I'm sorry for the long post but I truly need help dealing with this. I should tell you there is something about this horror that is hysterically funny and each time I want to cry, I think about it. After I winterized the camper and just before I left, I put down 3-4 of the insect glue boards all over the trailer and the two-legged animal who came in our trailer stepped on at least two of them. There are pieces of the glue boards stuck all over the trailer where he had to pull them off. Even his rubber gloves he had on were wadded up in a ball with the glue all over them. He got alcohol out of the medicine pack and used it and cotton balls to try to get the stuff off. I just wish I had been there!!!!
  • That's a terrible thing to have happened. Too bad the dirt bags weren't caught. Without careful examination it would be hard to speculate how they got in. Probably the window. Or maybe a key. A lot of RVs share the same key cuts.
    Anyway, that's why you have insurance. Once cleaned up and reconditioned, it will be like new again. I would insist on replacing or re-coding the locks.
    Good luck and ask for a space in the front of the storage lot instead of the back.
  • Don't quite understand how access was done through the window without the police seeing it as a "forced" entry, especially if the screen was cut. Doesn't make sense unless the entire window was popped out of the frame.
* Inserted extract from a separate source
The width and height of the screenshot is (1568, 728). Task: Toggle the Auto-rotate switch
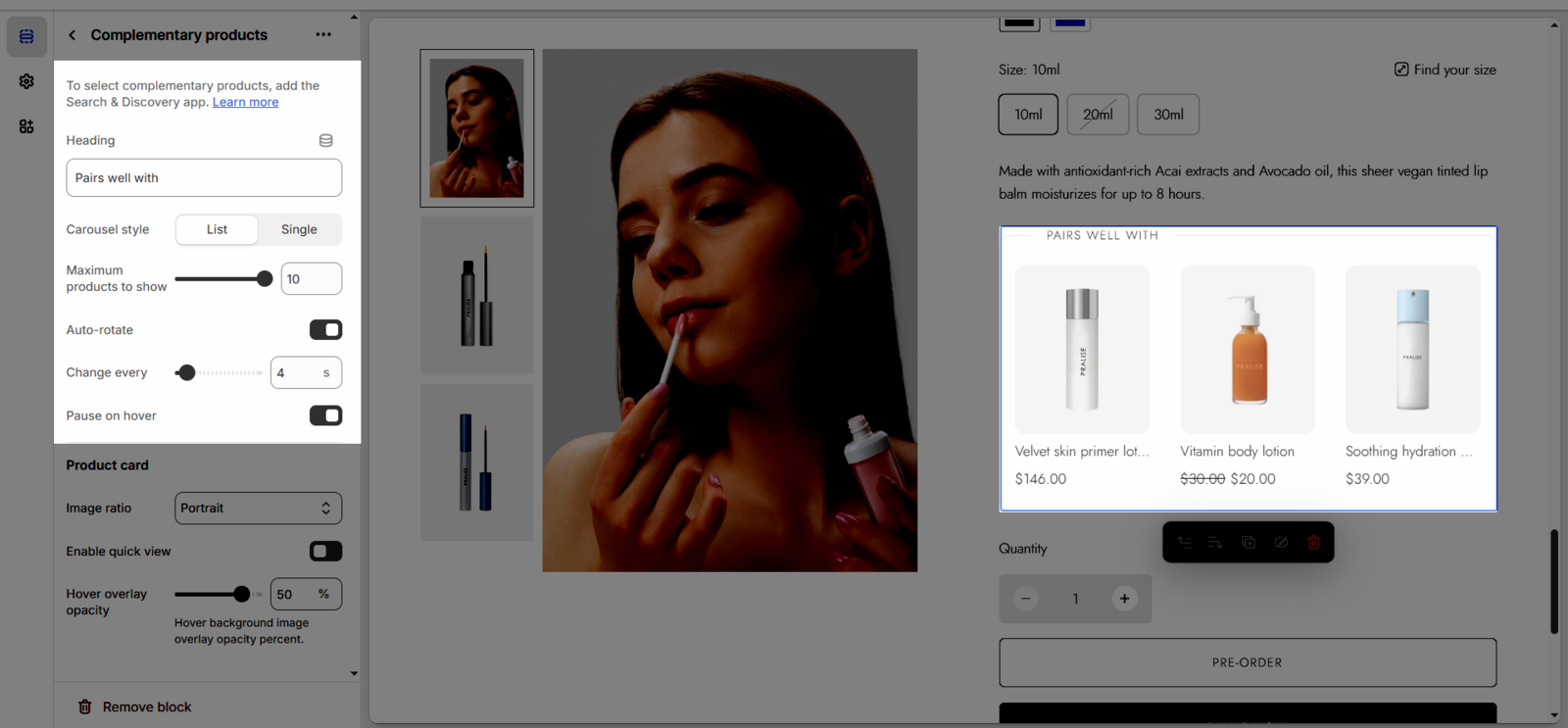pos(325,330)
    Sorry your your troubles.

    To clean the toilet and and such, you can run water through a garden hose (even if there is snow on the ground) as long as the water does not sit. You can clean up the mess, and then drain your holding tanks immediately. Unless you are in minus 100 degree weather, you should be able to clean it up, rinse it down, and flush it out before any freezing takes place. Just don't let the water sit giving it any chance to freeze. Drain all your sewer lines when done too.
  • I think master keys are fairly easy to get for the door and storage compartments as well. I normally keep my RV unlocked with very little things of value in it. Thieves can do an enormous amount of damage just to gain access to the interior. A hard lesson learned with my HD ultra when a thief damaged both saddle bags and trunk just to find my hat. I never lock my convertibles either for the same reasons.